Write the entries out in full, matching them exactly.

§ **Excerpts from a dataset**
========================

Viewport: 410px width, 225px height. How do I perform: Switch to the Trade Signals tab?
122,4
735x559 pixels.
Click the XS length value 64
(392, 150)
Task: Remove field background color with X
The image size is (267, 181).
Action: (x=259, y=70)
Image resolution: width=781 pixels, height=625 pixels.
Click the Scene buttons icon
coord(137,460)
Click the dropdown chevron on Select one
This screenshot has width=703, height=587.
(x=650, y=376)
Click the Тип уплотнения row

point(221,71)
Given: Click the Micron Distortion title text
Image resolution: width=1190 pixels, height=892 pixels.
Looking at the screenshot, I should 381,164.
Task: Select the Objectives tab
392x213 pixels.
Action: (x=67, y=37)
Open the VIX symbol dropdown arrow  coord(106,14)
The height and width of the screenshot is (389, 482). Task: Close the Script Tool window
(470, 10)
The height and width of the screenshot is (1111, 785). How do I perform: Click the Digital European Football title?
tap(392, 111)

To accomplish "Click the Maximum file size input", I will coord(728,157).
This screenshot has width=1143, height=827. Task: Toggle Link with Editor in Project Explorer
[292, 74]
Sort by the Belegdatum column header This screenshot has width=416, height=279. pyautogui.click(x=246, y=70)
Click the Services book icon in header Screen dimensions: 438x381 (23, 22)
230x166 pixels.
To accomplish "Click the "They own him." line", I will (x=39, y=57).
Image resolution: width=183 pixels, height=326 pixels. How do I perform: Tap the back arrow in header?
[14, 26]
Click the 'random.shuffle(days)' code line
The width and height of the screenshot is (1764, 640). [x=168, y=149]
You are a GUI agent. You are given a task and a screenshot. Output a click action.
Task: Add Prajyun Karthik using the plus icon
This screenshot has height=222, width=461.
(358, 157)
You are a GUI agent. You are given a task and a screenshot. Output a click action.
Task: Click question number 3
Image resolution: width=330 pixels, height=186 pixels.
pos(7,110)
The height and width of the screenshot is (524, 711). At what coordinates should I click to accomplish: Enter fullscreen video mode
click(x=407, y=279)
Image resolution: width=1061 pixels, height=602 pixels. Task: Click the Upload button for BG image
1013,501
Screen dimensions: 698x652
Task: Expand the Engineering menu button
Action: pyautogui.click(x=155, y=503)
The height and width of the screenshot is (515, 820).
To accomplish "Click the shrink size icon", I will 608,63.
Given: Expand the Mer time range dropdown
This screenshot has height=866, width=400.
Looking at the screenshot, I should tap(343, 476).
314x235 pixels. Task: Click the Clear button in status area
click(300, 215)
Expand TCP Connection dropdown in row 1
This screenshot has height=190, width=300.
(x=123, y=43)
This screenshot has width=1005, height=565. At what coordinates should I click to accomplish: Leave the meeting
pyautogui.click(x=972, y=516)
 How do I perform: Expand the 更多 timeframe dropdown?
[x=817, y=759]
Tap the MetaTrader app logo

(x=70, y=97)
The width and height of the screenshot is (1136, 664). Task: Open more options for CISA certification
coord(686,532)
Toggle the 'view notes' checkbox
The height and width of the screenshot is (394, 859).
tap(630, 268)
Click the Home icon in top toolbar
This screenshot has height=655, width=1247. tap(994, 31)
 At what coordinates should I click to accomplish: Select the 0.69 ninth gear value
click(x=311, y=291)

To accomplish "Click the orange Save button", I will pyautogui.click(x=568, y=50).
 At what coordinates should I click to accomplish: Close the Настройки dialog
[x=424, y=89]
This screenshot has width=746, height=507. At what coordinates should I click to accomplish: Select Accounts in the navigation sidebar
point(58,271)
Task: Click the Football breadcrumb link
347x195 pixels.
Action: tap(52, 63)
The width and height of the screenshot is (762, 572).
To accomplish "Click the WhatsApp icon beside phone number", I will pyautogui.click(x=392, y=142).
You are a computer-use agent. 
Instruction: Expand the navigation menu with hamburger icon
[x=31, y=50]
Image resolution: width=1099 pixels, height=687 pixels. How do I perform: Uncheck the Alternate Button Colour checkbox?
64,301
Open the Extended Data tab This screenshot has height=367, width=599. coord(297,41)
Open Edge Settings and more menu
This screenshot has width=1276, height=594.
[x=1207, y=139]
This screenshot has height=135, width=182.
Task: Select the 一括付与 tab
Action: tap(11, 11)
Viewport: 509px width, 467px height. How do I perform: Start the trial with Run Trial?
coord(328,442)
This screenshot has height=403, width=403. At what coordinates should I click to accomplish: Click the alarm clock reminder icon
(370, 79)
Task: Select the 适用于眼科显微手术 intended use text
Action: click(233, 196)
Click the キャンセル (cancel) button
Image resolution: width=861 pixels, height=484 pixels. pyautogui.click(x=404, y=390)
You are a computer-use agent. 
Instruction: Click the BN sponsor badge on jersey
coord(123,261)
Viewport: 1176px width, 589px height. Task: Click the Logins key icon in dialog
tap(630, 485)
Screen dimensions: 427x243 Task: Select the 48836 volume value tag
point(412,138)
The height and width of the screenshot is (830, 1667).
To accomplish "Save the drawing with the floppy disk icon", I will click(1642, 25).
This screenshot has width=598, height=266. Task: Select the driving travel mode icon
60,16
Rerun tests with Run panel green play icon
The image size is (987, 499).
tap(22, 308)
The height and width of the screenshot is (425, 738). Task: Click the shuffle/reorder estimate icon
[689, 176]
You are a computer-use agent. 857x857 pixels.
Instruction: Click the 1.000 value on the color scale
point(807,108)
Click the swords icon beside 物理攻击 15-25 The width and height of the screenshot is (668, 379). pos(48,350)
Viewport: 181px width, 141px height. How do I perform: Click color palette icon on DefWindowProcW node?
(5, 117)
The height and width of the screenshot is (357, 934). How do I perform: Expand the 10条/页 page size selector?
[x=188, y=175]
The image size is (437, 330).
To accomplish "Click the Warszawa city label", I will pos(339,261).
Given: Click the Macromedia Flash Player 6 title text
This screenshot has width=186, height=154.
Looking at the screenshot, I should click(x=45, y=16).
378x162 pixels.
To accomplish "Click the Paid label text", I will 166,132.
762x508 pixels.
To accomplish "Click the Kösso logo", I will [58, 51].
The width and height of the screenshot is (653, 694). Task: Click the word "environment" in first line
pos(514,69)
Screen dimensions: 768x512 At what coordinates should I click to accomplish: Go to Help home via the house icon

========================

§ **Solution to the exercise**
Viewport: 410px width, 225px height. How do I perform: Switch to the Trade Signals tab?
122,4
735x559 pixels.
Click the XS length value 64
(392, 150)
Task: Remove field background color with X
The image size is (267, 181).
Action: (x=259, y=70)
Image resolution: width=781 pixels, height=625 pixels.
Click the Scene buttons icon
coord(137,460)
Click the dropdown chevron on Select one
This screenshot has width=703, height=587.
(x=650, y=376)
Click the Тип уплотнения row

point(221,71)
Given: Click the Micron Distortion title text
Image resolution: width=1190 pixels, height=892 pixels.
Looking at the screenshot, I should 381,164.
Task: Select the Objectives tab
392x213 pixels.
Action: (x=67, y=37)
Open the VIX symbol dropdown arrow  coord(106,14)
The height and width of the screenshot is (389, 482). Task: Close the Script Tool window
(470, 10)
The height and width of the screenshot is (1111, 785). How do I perform: Click the Digital European Football title?
tap(392, 111)

To accomplish "Click the Maximum file size input", I will coord(728,157).
This screenshot has width=1143, height=827. Task: Toggle Link with Editor in Project Explorer
[292, 74]
Sort by the Belegdatum column header This screenshot has width=416, height=279. pyautogui.click(x=246, y=70)
Click the Services book icon in header Screen dimensions: 438x381 (23, 22)
230x166 pixels.
To accomplish "Click the "They own him." line", I will (x=39, y=57).
Image resolution: width=183 pixels, height=326 pixels. How do I perform: Tap the back arrow in header?
[14, 26]
Click the 'random.shuffle(days)' code line
The width and height of the screenshot is (1764, 640). [x=168, y=149]
You are a GUI agent. You are given a task and a screenshot. Output a click action.
Task: Add Prajyun Karthik using the plus icon
This screenshot has height=222, width=461.
(358, 157)
You are a GUI agent. You are given a task and a screenshot. Output a click action.
Task: Click question number 3
Image resolution: width=330 pixels, height=186 pixels.
pos(7,110)
The height and width of the screenshot is (524, 711). At what coordinates should I click to accomplish: Enter fullscreen video mode
click(x=407, y=279)
Image resolution: width=1061 pixels, height=602 pixels. Task: Click the Upload button for BG image
1013,501
Screen dimensions: 698x652
Task: Expand the Engineering menu button
Action: pyautogui.click(x=155, y=503)
The height and width of the screenshot is (515, 820).
To accomplish "Click the shrink size icon", I will 608,63.
Given: Expand the Mer time range dropdown
This screenshot has height=866, width=400.
Looking at the screenshot, I should tap(343, 476).
314x235 pixels. Task: Click the Clear button in status area
click(300, 215)
Expand TCP Connection dropdown in row 1
This screenshot has height=190, width=300.
(x=123, y=43)
This screenshot has width=1005, height=565. At what coordinates should I click to accomplish: Leave the meeting
pyautogui.click(x=972, y=516)
 How do I perform: Expand the 更多 timeframe dropdown?
[x=817, y=759]
Tap the MetaTrader app logo

(x=70, y=97)
The width and height of the screenshot is (1136, 664). Task: Open more options for CISA certification
coord(686,532)
Toggle the 'view notes' checkbox
The height and width of the screenshot is (394, 859).
tap(630, 268)
Click the Home icon in top toolbar
This screenshot has height=655, width=1247. tap(994, 31)
 At what coordinates should I click to accomplish: Select the 0.69 ninth gear value
click(x=311, y=291)

To accomplish "Click the orange Save button", I will pyautogui.click(x=568, y=50).
 At what coordinates should I click to accomplish: Close the Настройки dialog
[x=424, y=89]
This screenshot has width=746, height=507. At what coordinates should I click to accomplish: Select Accounts in the navigation sidebar
point(58,271)
Task: Click the Football breadcrumb link
347x195 pixels.
Action: tap(52, 63)
The width and height of the screenshot is (762, 572).
To accomplish "Click the WhatsApp icon beside phone number", I will pyautogui.click(x=392, y=142).
You are a computer-use agent. 
Instruction: Expand the navigation menu with hamburger icon
[x=31, y=50]
Image resolution: width=1099 pixels, height=687 pixels. How do I perform: Uncheck the Alternate Button Colour checkbox?
64,301
Open the Extended Data tab This screenshot has height=367, width=599. coord(297,41)
Open Edge Settings and more menu
This screenshot has width=1276, height=594.
[x=1207, y=139]
This screenshot has height=135, width=182.
Task: Select the 一括付与 tab
Action: tap(11, 11)
Viewport: 509px width, 467px height. How do I perform: Start the trial with Run Trial?
coord(328,442)
This screenshot has height=403, width=403. At what coordinates should I click to accomplish: Click the alarm clock reminder icon
(370, 79)
Task: Select the 适用于眼科显微手术 intended use text
Action: click(233, 196)
Click the キャンセル (cancel) button
Image resolution: width=861 pixels, height=484 pixels. pyautogui.click(x=404, y=390)
You are a computer-use agent. 
Instruction: Click the BN sponsor badge on jersey
coord(123,261)
Viewport: 1176px width, 589px height. Task: Click the Logins key icon in dialog
tap(630, 485)
Screen dimensions: 427x243 Task: Select the 48836 volume value tag
point(412,138)
The height and width of the screenshot is (830, 1667).
To accomplish "Save the drawing with the floppy disk icon", I will click(1642, 25).
This screenshot has width=598, height=266. Task: Select the driving travel mode icon
60,16
Rerun tests with Run panel green play icon
The image size is (987, 499).
tap(22, 308)
The height and width of the screenshot is (425, 738). Task: Click the shuffle/reorder estimate icon
[689, 176]
You are a computer-use agent. 857x857 pixels.
Instruction: Click the 1.000 value on the color scale
point(807,108)
Click the swords icon beside 物理攻击 15-25 The width and height of the screenshot is (668, 379). pos(48,350)
Viewport: 181px width, 141px height. How do I perform: Click color palette icon on DefWindowProcW node?
(5, 117)
The height and width of the screenshot is (357, 934). How do I perform: Expand the 10条/页 page size selector?
[x=188, y=175]
The image size is (437, 330).
To accomplish "Click the Warszawa city label", I will pos(339,261).
Given: Click the Macromedia Flash Player 6 title text
This screenshot has width=186, height=154.
Looking at the screenshot, I should click(x=45, y=16).
378x162 pixels.
To accomplish "Click the Paid label text", I will 166,132.
762x508 pixels.
To accomplish "Click the Kösso logo", I will [58, 51].
The width and height of the screenshot is (653, 694). Task: Click the word "environment" in first line
pos(514,69)
Screen dimensions: 768x512 At what coordinates should I click to accomplish: Go to Help home via the house icon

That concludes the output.